I enjoy reading biographies, and through the years, I’d been somewhat aware of many aspects of the life of Paul Newman – his movie career, his automobile racing, and his philanthropy – but never read a biography of him.  I chose this particular one because it was recent enough (2009) to cover Newman’s entire life through his death in 2008.

As a boy and young man, Newman, the son of a successful store owner, did not distinguish himself in athletics (he was too small for football, despite his longing to be on the team), in academics, or in his WWII military career.  His father expected him to join the family business, but he hated his business and economics studies and his work at the store.  Finally, he turned to acting, which he’d tried in college – later calling himself  “probably one of the worst college actors in history.”  The book describes his growing success in his chosen career without bogging down in too many details.

Newman was one of the few movie stars to celebrate a fiftieth wedding anniversary.  After an unsuccessful marriage during his youth, he married Joanne Woodward, the love of his life.  While I knew something about this marriage, I enjoyed learning more about it, and I had known nothing about his family background or his six children and found these personal details interesting.

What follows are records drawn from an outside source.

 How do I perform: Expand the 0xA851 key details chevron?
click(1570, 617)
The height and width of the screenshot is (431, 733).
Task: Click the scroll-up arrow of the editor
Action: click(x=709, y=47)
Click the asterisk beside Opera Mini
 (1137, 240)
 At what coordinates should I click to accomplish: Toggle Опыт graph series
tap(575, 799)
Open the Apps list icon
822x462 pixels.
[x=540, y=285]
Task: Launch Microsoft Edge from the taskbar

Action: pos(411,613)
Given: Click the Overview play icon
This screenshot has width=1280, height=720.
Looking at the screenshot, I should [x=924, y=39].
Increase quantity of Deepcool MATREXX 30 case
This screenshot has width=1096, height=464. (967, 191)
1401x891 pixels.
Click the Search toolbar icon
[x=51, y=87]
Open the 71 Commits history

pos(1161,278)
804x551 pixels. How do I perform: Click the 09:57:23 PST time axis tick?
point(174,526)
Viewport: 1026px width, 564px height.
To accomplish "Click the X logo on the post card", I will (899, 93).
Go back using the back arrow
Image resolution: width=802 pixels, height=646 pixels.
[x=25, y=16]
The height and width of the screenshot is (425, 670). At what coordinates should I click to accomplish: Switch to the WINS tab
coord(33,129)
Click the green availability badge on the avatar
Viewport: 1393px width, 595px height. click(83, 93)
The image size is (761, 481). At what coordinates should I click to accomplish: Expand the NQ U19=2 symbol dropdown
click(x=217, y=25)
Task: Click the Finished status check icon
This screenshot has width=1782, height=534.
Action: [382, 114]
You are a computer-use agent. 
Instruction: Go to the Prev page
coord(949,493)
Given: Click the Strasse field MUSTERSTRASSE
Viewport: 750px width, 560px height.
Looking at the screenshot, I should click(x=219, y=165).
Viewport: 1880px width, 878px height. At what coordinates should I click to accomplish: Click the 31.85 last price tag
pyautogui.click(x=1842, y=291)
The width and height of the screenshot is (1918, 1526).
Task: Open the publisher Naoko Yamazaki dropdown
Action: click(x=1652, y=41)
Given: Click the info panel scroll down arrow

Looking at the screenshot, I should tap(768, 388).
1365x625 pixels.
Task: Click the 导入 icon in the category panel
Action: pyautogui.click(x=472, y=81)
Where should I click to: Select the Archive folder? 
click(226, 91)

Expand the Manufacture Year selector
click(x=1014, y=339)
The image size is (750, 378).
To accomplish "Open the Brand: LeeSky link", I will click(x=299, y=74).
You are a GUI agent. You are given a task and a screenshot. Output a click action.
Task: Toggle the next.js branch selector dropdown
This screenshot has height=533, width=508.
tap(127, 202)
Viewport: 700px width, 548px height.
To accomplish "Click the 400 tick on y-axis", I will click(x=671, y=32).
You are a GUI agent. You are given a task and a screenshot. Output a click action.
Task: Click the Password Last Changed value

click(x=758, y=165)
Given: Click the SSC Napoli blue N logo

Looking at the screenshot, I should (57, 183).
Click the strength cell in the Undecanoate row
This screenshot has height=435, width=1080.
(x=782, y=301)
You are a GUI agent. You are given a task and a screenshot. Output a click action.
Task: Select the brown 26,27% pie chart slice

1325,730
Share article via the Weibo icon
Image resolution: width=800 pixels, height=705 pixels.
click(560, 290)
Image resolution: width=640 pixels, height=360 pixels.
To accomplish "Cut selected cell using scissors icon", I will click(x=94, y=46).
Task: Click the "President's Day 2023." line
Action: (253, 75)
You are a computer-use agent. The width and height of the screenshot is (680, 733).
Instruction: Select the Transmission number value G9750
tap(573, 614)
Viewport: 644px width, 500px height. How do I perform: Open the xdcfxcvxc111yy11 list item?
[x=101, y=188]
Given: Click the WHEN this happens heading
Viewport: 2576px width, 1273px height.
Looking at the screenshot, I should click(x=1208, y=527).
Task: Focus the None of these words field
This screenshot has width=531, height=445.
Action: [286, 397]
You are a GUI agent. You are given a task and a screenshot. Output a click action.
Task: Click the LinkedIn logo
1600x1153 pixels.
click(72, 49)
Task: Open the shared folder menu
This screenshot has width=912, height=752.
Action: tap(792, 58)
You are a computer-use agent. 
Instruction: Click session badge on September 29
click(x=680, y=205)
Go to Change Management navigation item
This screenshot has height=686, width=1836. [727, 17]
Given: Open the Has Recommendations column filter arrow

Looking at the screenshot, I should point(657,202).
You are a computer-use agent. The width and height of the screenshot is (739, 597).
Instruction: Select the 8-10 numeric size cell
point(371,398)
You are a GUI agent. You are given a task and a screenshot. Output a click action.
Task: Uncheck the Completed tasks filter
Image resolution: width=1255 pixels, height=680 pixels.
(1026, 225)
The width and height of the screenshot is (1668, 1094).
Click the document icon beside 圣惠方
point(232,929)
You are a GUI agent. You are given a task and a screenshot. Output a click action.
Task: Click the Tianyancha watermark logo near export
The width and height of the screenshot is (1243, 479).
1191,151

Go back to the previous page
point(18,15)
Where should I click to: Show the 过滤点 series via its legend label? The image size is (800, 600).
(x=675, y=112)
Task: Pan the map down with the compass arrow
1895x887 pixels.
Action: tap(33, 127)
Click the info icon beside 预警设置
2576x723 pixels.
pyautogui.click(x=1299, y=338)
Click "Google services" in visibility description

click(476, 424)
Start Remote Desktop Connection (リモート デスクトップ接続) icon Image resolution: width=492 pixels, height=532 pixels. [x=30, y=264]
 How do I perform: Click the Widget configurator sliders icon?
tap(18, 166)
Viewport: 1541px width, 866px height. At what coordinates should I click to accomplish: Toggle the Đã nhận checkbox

I knew that Newman was involved in automobile racing, since my son is an amateur racer and, although he never had the privilege of meeting Paul Newman, saw him at race tracks on several occasions.  However, I had no idea of Newman’s great success in this sport.  At an age when most race car drivers are considering retirement, he began as an amateur and eventually became a professional racer – in his spare time – and owner of a racing team. At Daytona, “he had driven in bursts all through the day and the night at speeds well over 150 miles per hour, in darkness, without proper sleep, against pros, and he had won.  At age seventy.”   I found it fascinating that, after being considered unathletic as a young man, he eventually distinguished himself in his chosen sport.

To me, as to many other people, his greatest success was his philanthropy.  Throughout his adult life, he preferred to make his own salad dressings.  In a restaurant, he would take his salad into the bathroom to wash off the dressing, returning to his table to make his own salad dressing.  Eventually, he and a friend started making salad dressing to give away as gifts, and this grew into their starting a company to make the dressing for sale.  They decided to give their profits to charity – expecting very little profit – but Newman proved to be a good businessman, despite his early dislike of the business world.  Grocers and manufacturers told him that salad dressing without preservatives and dehydrated ingredients was impossible – at least, it would cost far more than the public would pay.  However, the recipe Newman used worked – the ingredients formed a natural preservative.  Profits soared, and Newman was able to start his Hole in the Wall camps for children with cancer.  Shortly before his death, he visited the original Hole in the Wall camp for the last time, saying joyfully, “I can still hear the laughter of the children!”